By Melanie P. Master

Now more than ever, teachers are in a position to empower students to solve pressing environmental issues that threaten the health of our planet. Standard ESS3-3 of the Next Generation Science Standards (NGSS) for K–12 classes in the United States calls on students to design a solution to an environmental problem, but why stop at just designing a solution? This standard can be leveraged to actually have students change environmental behaviors in their community through a process known as Community-Based Social Marketing (CBSM). CBSM is a research-based method created by social psychologist Dr. McKenzie-Mohr that creates behavior changes within a community by combining social psychology and environmental science principles.1 In essence, CBSM influences the collective mindset of a community to condition them into changing their behaviors.
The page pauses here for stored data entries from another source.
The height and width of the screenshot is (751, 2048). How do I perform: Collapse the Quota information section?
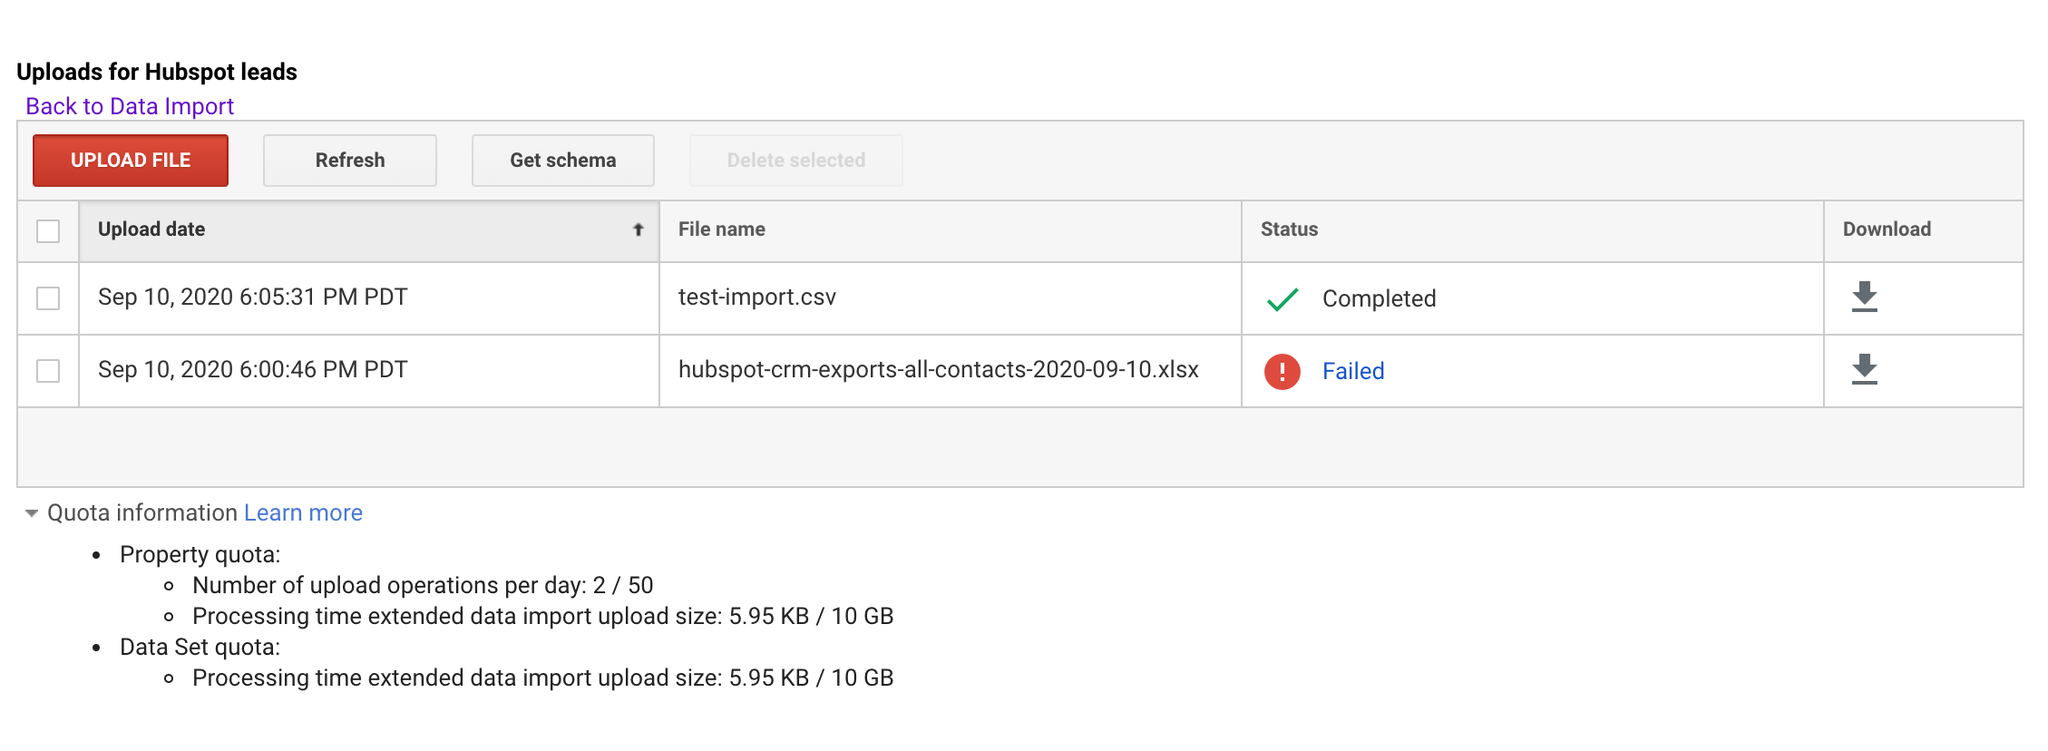tap(31, 514)
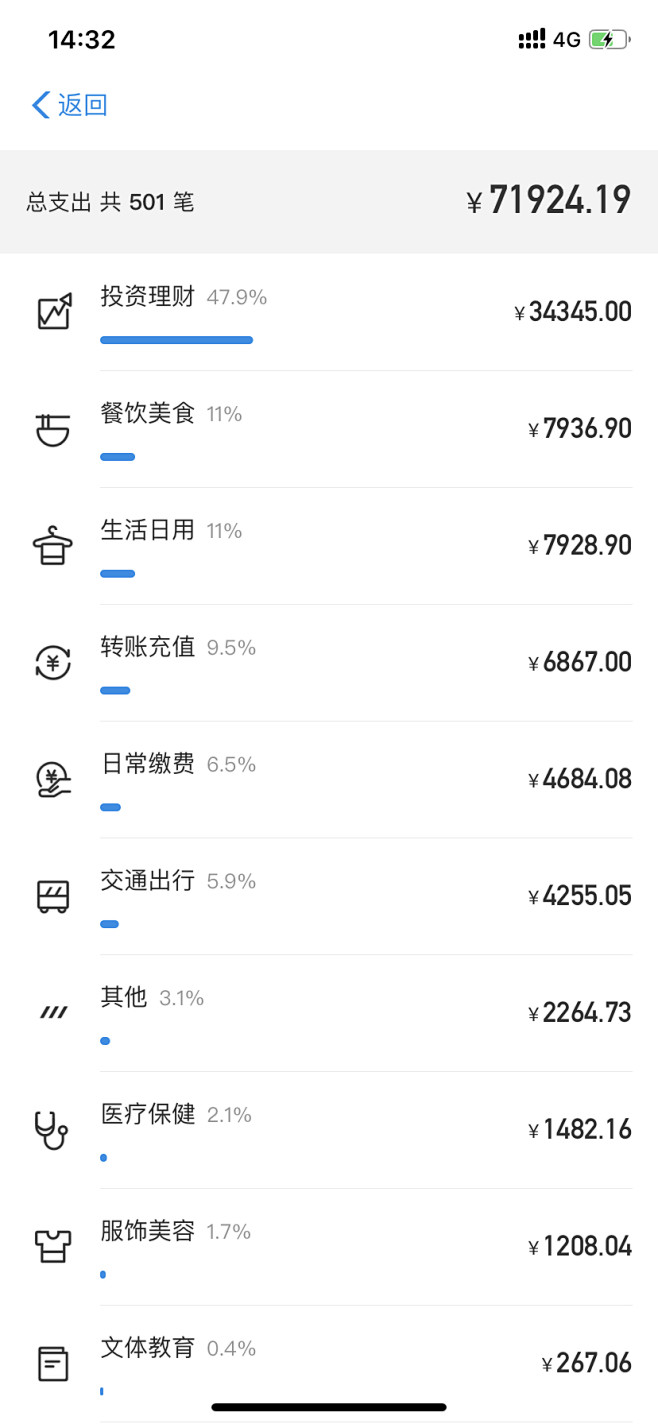Screen dimensions: 658x1424
Task: Click the 投资理财 blue progress bar
Action: coord(176,340)
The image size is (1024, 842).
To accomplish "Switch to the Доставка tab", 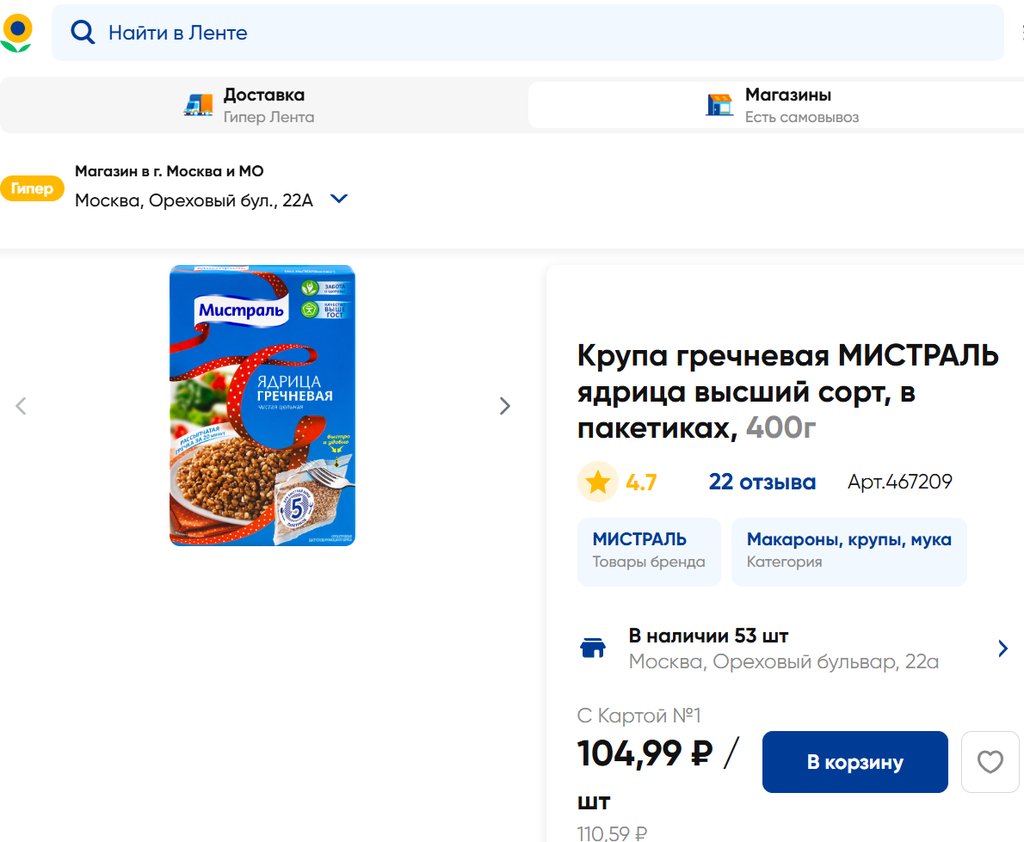I will pos(264,105).
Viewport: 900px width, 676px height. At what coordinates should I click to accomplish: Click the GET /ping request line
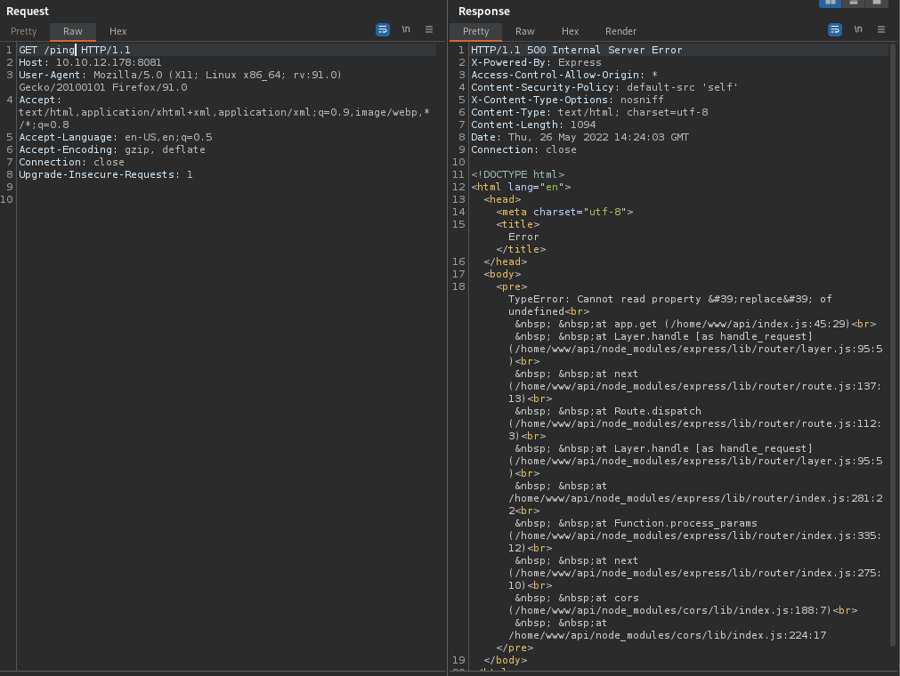coord(74,49)
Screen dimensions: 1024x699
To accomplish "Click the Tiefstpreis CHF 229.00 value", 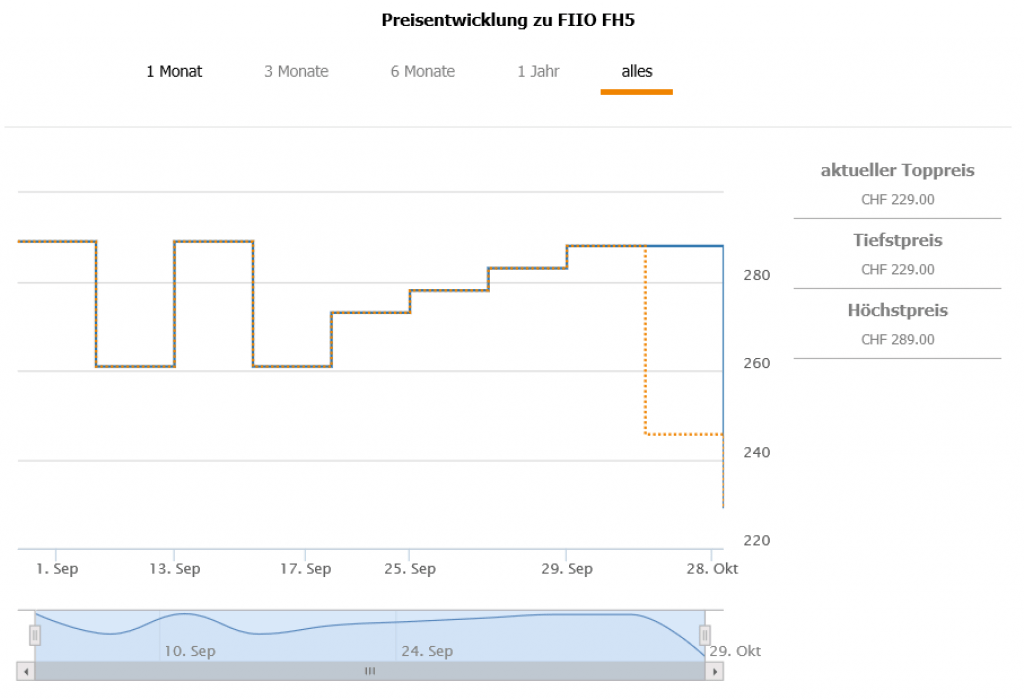I will [x=897, y=269].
Before using evidence-based CBSM to solve behavioral problems, my students’ environmental solutions were often based on best guesses for which strategies would change behaviors of students, such as implementing informational poster campaigns about the effects of litter or installing basketball hoops over trash cans to encourage the throwing away of trash. These types of solutions that ‘feel right’ often don’t work, and students know it. But once my students began using CBSM to solve environmental issues, there was a rise in their feelings of competence, a key factor that increases the likelihood environmental problems will actually be solved.2
A student-driven CBSM campaign consists of five sequential steps: 1) selecting the target behavior; 2) determining barriers and benefits of doing the behavior; 3) choosing strategies to encourage the behavior; 4) collecting stakeholder feedback on strategies, piloting; and finally, 5) broadscale implementation. To carry out a successful CBSM campaign from start to finish is an ambitious challenge for both the teacher and students, and it can take multiple months to complete depending on the depth and complexity of the campaign. The process was originally designed to be carried out by professionals, so it requires some tweaking to be executed with middle school students.